Disto desejo que tireis estas resoluções:
A primeira é que  muitas vezes pensamos ter perdido a paz por estarmos na amargura e contudo não a perdemos; o que conhecemos se, apesar da amargura não deixamos de renunciar a nós mesmos e de depender do agrado de Deus, não deixando por isso de cumprir as nossas obrigações.
A segunda é que convém que soframos o fastio interior quando Deus arranca a última pele do homem velho para " o renovar no homem novo, criado segundo Deus"; e que por isso não nos devemos inquietar, nem pensar que nos abandonará a graça de Nosso Senhor.
A terceira é que todos os pensamentos que nos sobressaltam e agitam o espírito não provêm de Deus, que é o princípio da paz; são tentações do inimigo e por isso é preciso expulsá-las e não lhes ligar importância.
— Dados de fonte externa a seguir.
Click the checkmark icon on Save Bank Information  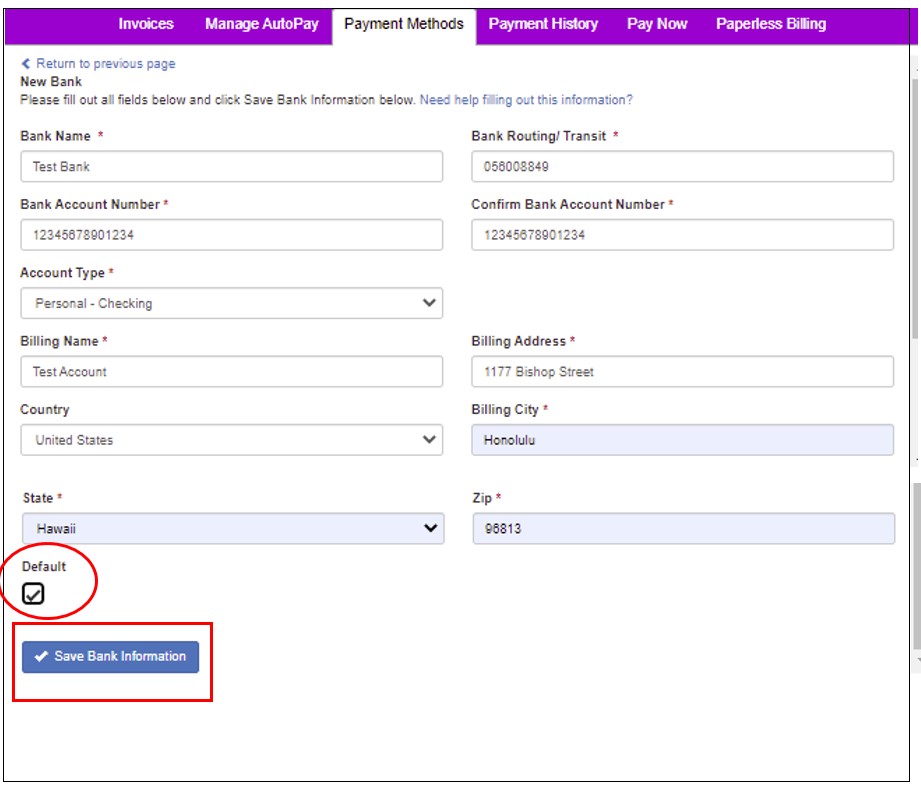[x=41, y=656]
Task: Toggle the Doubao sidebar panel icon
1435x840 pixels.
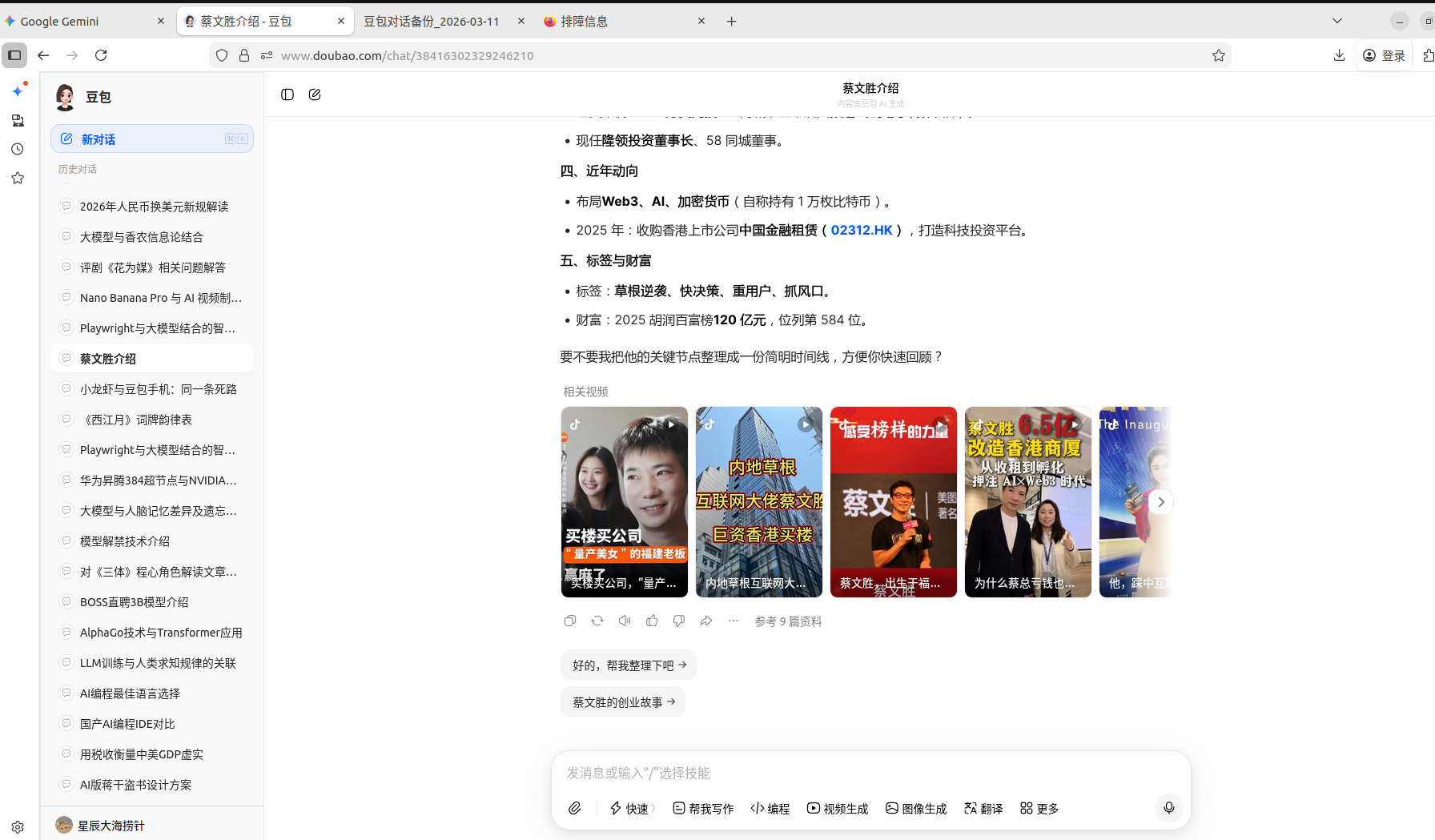Action: coord(287,94)
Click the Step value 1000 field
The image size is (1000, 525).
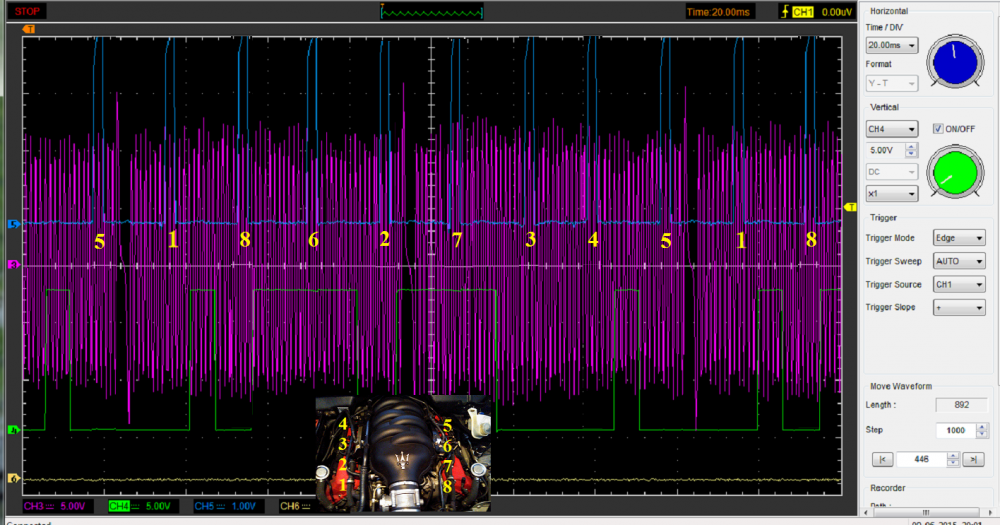click(955, 429)
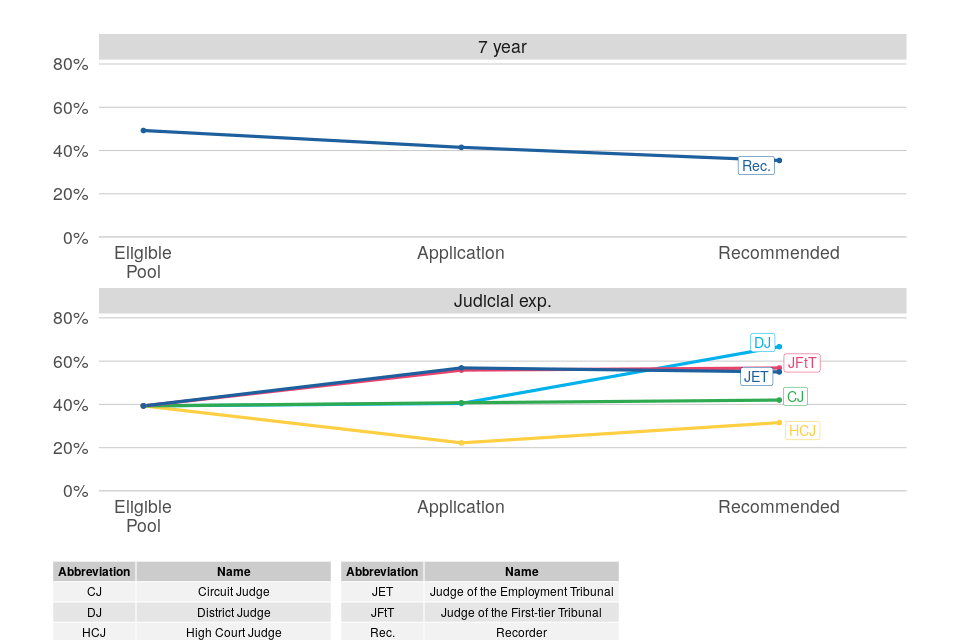Viewport: 960px width, 640px height.
Task: Click the "Judge of the First-tier Tribunal" cell
Action: pyautogui.click(x=521, y=613)
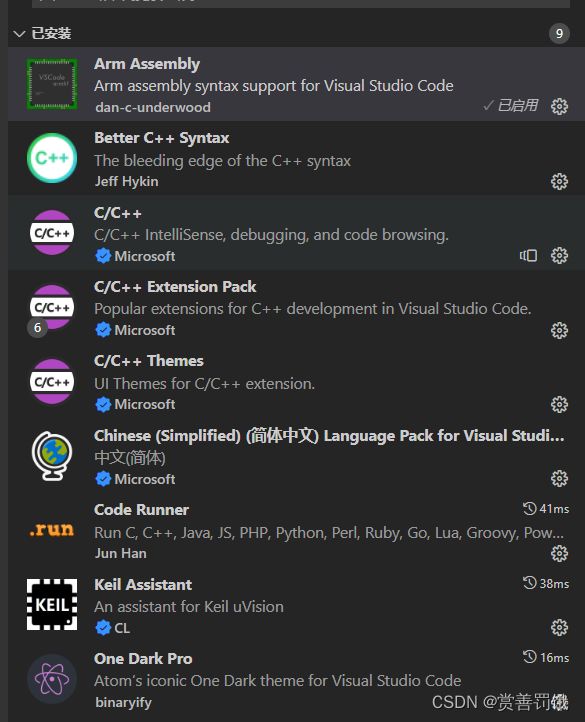
Task: Click the Code Runner .run logo
Action: 52,530
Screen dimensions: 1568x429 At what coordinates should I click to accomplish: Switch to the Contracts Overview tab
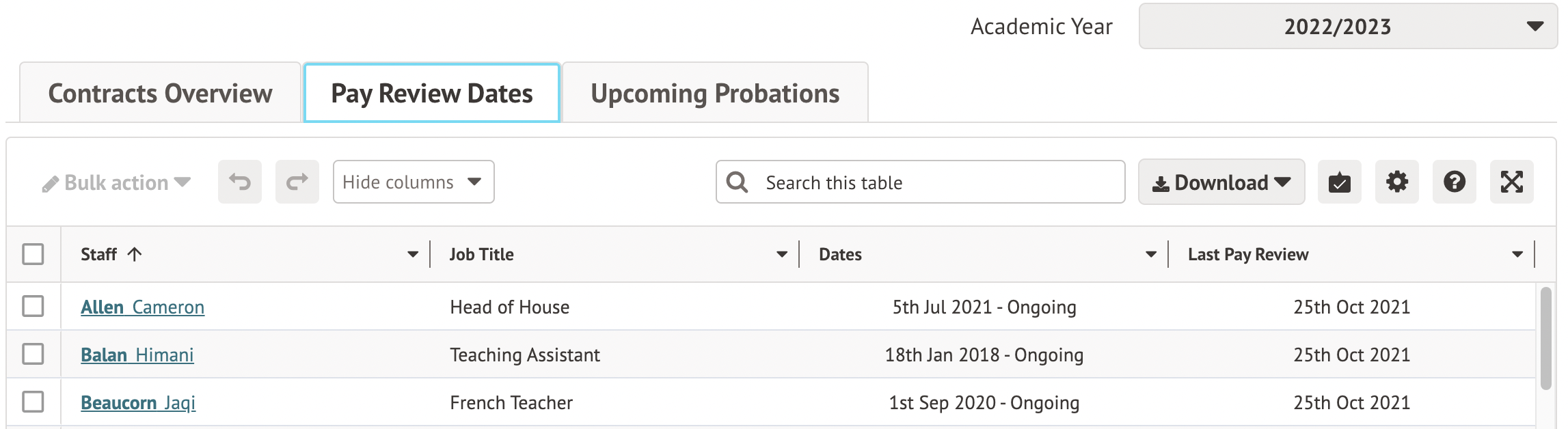click(x=160, y=94)
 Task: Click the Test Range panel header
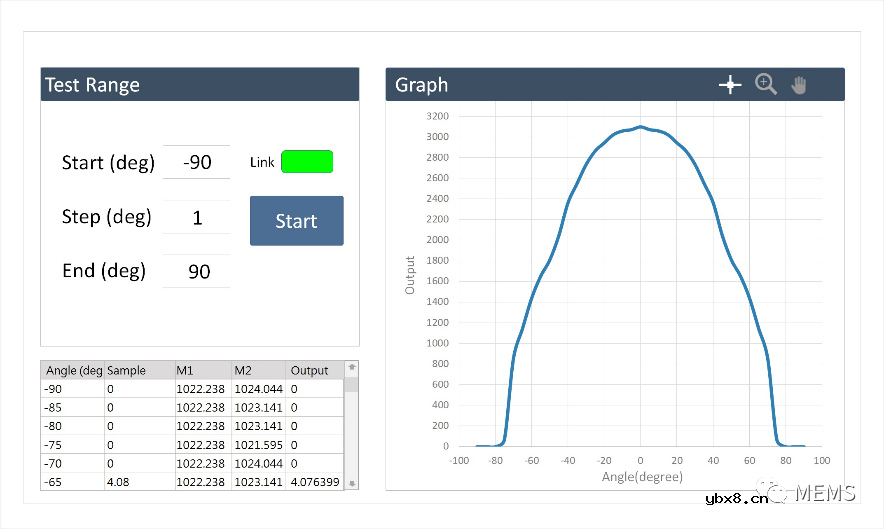point(199,85)
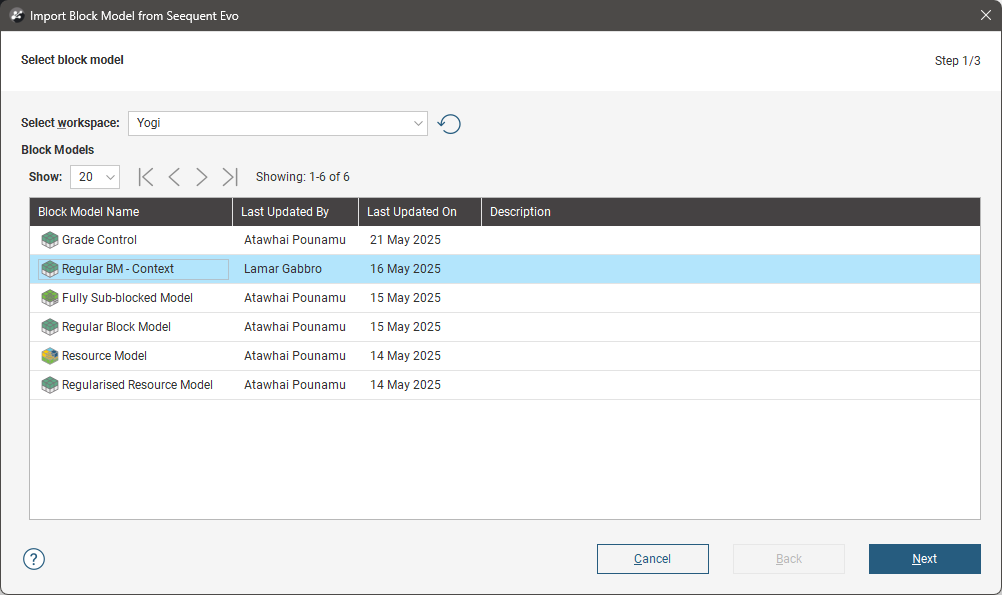1002x595 pixels.
Task: Jump to last page of block models
Action: click(x=230, y=177)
A humildade faz-nos receber docemente os trabalhos, sabendo que os merecemos. Quanto ao exterior, aprovo que todos os dias se faça algum ato de humildade ou por palavras ou por obras; digo palavras que saem do coração, como humilhando-nos a um inferior; de obras, praticando qualquer ofício baixo, ou serviço de casa.
Desejo que leias o capítulo XLI do Caminho da perfeição, de Santa Tereza, porque vos ajudará a entender as palavras que muitas vezes vos tenho dito, de que no exercício das virtudes não convém esmiuçar muito; convém caminhar rude, franca e simplesmente, à antiga, com liberdade, com boa fé, grosso modo. É que temo o espírito de melancolia e fraqueza, e desejo que tenhais coragem para seguir no caminho do Senhor, mas com humildade, com doçura e sem dissimulação.